# Programmers wanted for 2x2x2, 4x4x4 and 5x5x5 cubes



## bcube (Aug 29, 2015)

Hi,

recently there was a thread regarding replacement of old Java applets of Rubik´s cube 3x3x3 by JavaScript alternative.

I was very pleased by all the participants/volunteers and as a result, several JavaScript simulators have been made or are still in development (for more details see the link above).

Now, I am wondering if anyone is willing to make also 2x2x2, 4x4x4 and 5x5x5 simulators soon, which could be easily put into a web-site, similarly to 3x3x3 simulator? It doesn´t have to be completely new programing task because there already are Werner´s Java applets of those puzzles as well as Lucas´ not-easy-to-implement JavaScript simulators of those puzzles.
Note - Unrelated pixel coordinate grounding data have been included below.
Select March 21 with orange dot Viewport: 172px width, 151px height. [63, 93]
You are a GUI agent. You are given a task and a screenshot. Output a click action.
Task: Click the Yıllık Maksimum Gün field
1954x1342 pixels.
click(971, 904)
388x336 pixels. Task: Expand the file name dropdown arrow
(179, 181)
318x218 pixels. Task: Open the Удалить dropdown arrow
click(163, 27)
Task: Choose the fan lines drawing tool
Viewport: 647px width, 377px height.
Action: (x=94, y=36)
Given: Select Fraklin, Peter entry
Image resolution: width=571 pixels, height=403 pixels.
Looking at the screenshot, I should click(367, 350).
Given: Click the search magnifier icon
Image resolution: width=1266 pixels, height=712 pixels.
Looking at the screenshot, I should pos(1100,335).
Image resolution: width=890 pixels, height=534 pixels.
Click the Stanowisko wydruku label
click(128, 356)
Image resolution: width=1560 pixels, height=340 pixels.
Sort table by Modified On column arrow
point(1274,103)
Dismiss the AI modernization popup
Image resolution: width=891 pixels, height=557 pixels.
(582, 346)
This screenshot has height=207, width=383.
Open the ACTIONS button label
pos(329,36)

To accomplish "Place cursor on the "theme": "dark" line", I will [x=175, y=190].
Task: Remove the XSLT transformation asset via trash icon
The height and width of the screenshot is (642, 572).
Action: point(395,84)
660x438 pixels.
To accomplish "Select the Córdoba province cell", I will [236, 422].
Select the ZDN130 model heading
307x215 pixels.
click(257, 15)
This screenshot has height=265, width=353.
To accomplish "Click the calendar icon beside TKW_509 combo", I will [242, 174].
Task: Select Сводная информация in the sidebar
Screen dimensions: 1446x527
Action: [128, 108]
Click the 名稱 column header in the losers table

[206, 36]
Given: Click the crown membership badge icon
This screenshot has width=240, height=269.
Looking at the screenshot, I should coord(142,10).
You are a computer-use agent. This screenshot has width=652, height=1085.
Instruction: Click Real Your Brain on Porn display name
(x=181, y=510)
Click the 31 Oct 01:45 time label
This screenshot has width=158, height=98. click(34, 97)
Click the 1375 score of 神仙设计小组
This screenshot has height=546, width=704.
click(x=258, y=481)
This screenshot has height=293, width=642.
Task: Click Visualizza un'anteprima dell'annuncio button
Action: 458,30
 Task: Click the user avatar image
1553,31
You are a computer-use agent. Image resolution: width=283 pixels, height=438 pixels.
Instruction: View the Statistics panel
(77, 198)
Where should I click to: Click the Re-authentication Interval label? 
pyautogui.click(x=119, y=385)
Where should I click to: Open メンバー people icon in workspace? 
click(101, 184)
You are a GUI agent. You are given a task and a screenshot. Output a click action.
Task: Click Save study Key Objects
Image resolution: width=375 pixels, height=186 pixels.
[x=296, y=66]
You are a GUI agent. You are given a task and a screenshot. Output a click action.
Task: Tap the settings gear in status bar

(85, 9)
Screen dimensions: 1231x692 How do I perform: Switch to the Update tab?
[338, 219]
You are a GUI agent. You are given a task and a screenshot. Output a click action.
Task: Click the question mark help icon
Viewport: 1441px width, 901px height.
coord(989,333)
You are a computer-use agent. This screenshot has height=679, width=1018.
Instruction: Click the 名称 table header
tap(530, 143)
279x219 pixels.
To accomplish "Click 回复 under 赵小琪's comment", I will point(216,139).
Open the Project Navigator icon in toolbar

Extension of Josef´s Java applets is another option because there is a way how to import his Java applet into JavaScript (for more information see the link above).


----------



## Calode (Aug 29, 2015)

https://github.com/cubing/jsss
https://www.npmjs.com/package/scrambo

nuff' said?


----------



## molarmanful (Aug 29, 2015)

Calode said:


> https://github.com/cubing/jsss
> https://www.npmjs.com/package/scrambo
> 
> nuff' said?


Those ain't simulators.

My gCube can be 'modded' into a 2x2. Will add that as another functionality. 4x4 and 5x5 will be another story...


----------



## Calode (Aug 29, 2015)

Oh, I apologize. The whole time I was reading that, I was reading scrambles. 

Sent from my SM-G900V using Tapatalk


----------



## bcube (Jan 22, 2016)

Wow, people have made wonderful things recently.

Not only Conrad presented his visualisation tool, see also what beautiful simulator Michael made.

Moreover, I am aware of more excellent programmers who are working on JS simulators 

Thank you all for awesome job and keep it up


----------



## unsolved (Feb 14, 2016)

I finished my 5x5x5 solver over the weekend. It can't get beyond depth 17 without a struggle though. I'm working on a stage solver for it now.



Spoiler


----------



## bcube (Feb 15, 2016)

unsolved, even though I believe it is a big achievement for you, I would like to point out what Christopher recently wrote to you (appareantly the moderators deleted it beacuse I cannot find it anymore anywhere): this has nothing to do with the topic (unless I am missing something), thus I suggest you to start new thread about it. If it is okay with you, could the moderators delete the last two posts, please?


----------



## unsolved (Feb 15, 2016)

bcube said:


> this has nothing to do with the topic



Nothing to do with the topic?



bcube said:


> Now, I am wondering if anyone is willing to make also 2x2x2, 4x4x4 and 5x5x5 simulators soon



I've not only written a "simulator," I built a solver. How is that *NOT *related to this topic? I'm already done what is being asked for.


----------



## bcube (Feb 15, 2016)

"Nothing to do with the topic?"

Yes. Granted, I should have used unambiguous terminology to avoid confusion. Nevertheless, I think that from the original post it is clear that the topic of this thread is about web-based software (https://www.speedsolving.com/wiki/index.php/List_of_web-based_software), animation JS applets/simulators to be specific. Another common term for those is a (puzzle/cube) visualizer or visualization tool.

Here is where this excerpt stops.